Bloque de texto:

========================================

Nunca paraban de disparar el obturador. Cuando Oosterbroek recibió el impacto que lo mató, Silva lo fotografió varias veces. También retrató a Marinovich herido de bala en el pecho. Aunque ha asegurado en más de una ocasión que se arrepiente de haberlo hecho, también ha afirmado que lo hizo porque a su amigo Ken le hubiera gustado verse en ese momento. Según cuenta su editor en The New York Times, Silva siguió tomando fotos incluso después de pisar la mina: "Es un artista del conflicto", reza el memorando que envió a todos los trabajadores del periódico.

"Vivir en medio del peligro era como una droga para ellos -dijo a esta revista Dan Krauss, director del documental La muerte de Kevin Carter, nominado al Óscar-. Esperaban que se acabara el 'apartheid' mientras tomaban fotos que cambiaban su vida y la de los sudafricanos. Por un lado, buscaban satisfacción personal y, por otro, perseguían algo más grande que ellos mismos". Krauss fue fotógrafo de prensa durante casi diez años y Carter era uno de sus ídolos. Por eso decidió explorar su personalidad, que considera "demasiado sensible" para alguien que debía lidiar en su día a día con matanzas, torturas y violaciones.

========================================

Registros extraídos:

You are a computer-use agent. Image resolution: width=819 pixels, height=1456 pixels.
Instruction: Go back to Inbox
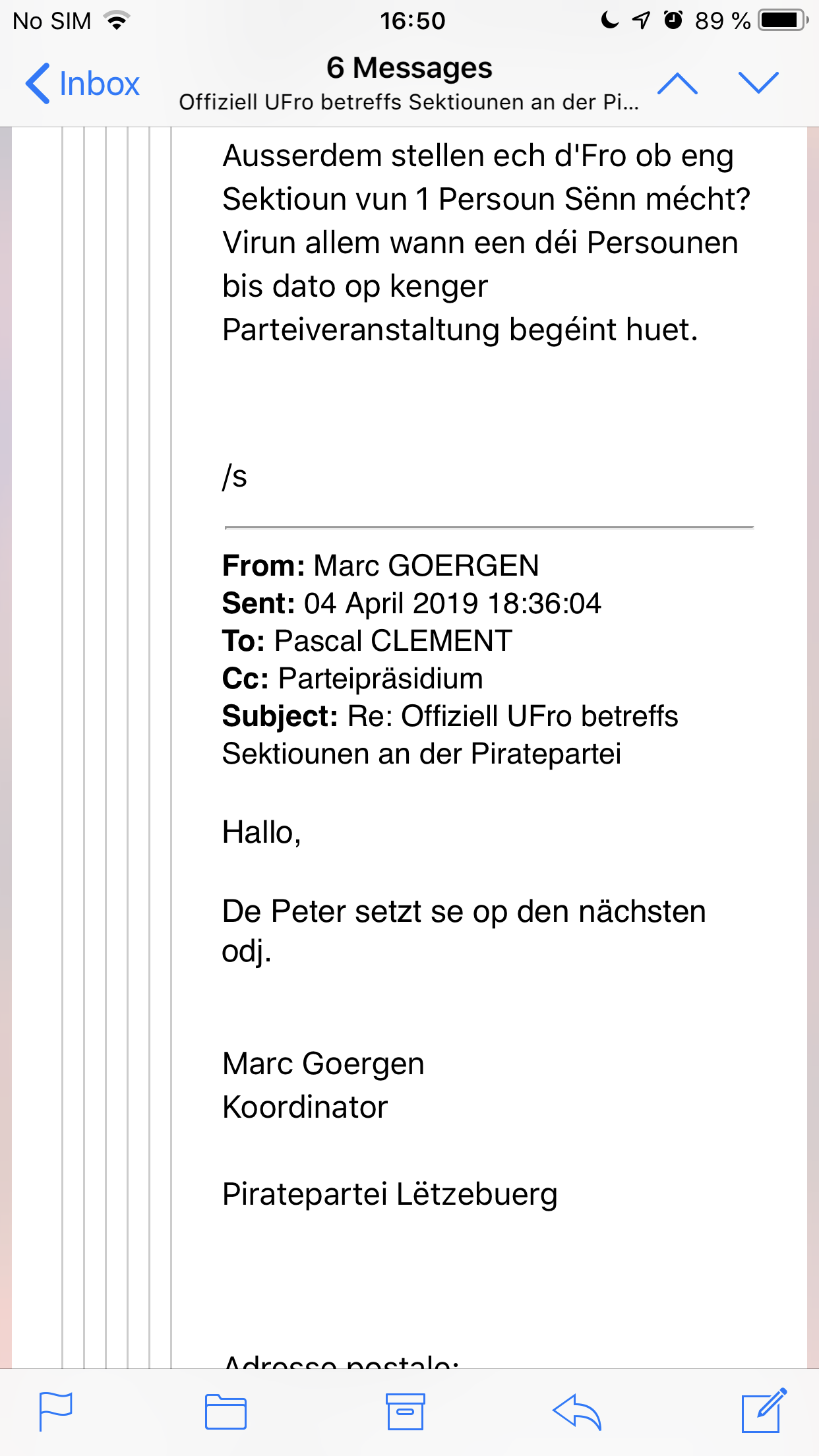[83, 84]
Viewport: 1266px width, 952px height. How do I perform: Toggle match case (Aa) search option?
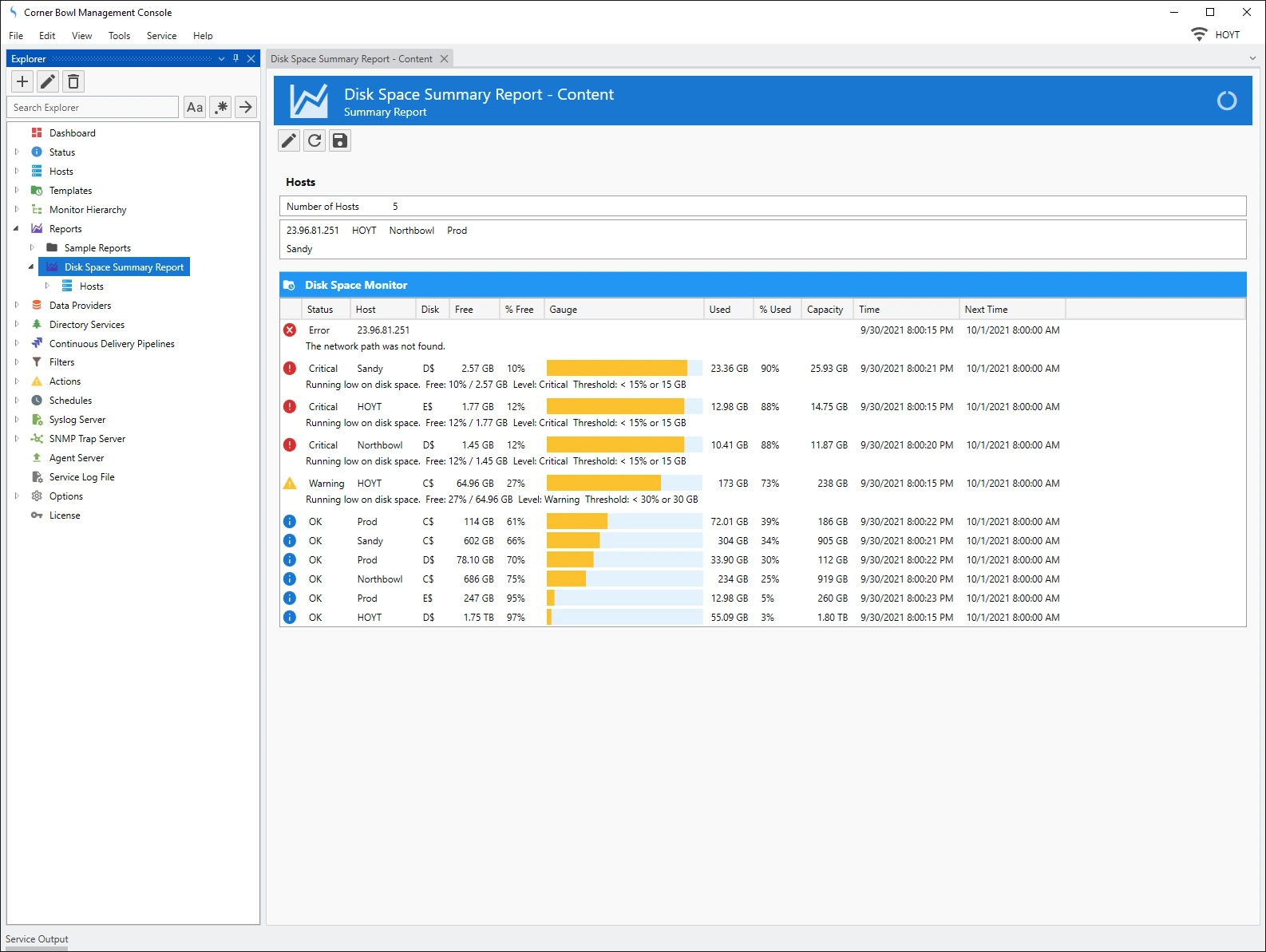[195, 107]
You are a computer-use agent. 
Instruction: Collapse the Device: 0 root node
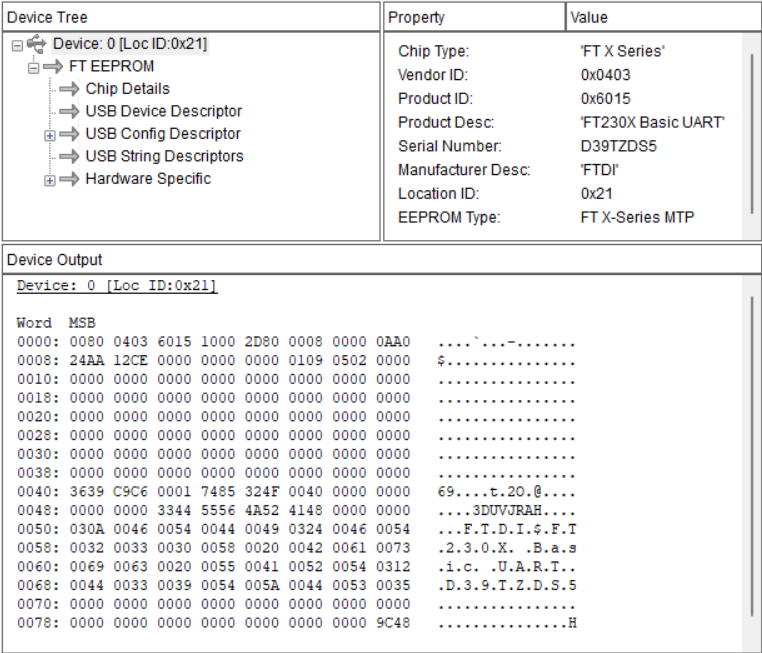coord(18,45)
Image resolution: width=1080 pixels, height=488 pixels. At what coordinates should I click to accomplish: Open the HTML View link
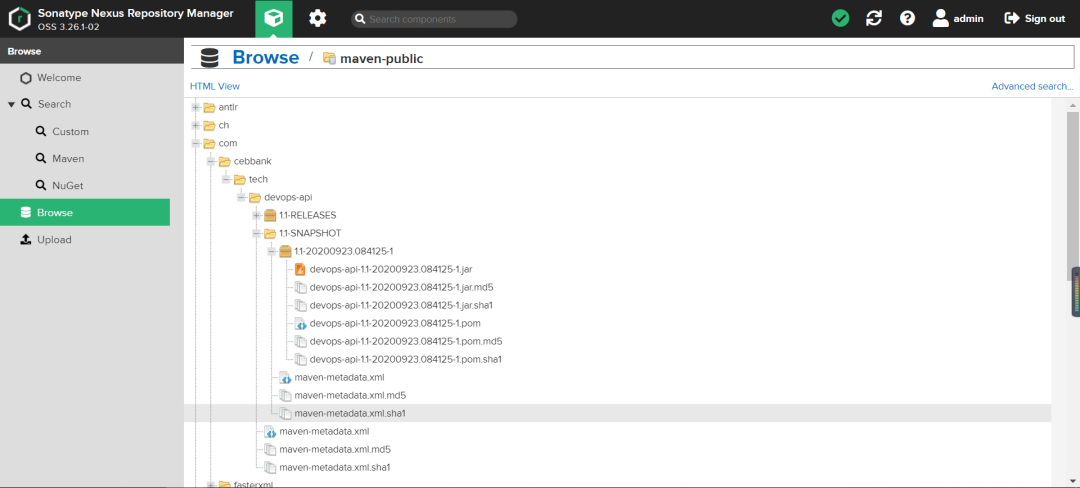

========================================

Enunciado de tarea 1:
Enumera las cosas con las que, según el bloque de texto, Carter debía lidiar en su día a día.
Enunciado de tarea 2:
Responde a estas preguntas a partir del bloque de texto:
(a) ¿Qué siguió haciendo Silva incluso después de pisar la mina?
(b) ¿Durante cuánto tiempo fue Krauss fotógrafo de prensa?
(c) ¿A qué premio fue nominado el documental La muerte de Kevin Carter?

Solución de tarea 1:
Matanzas, torturas y violaciones.

Solución de tarea 2:
(a) Siguió tomando fotos.
(b) Durante casi diez años.
(c) Al Óscar.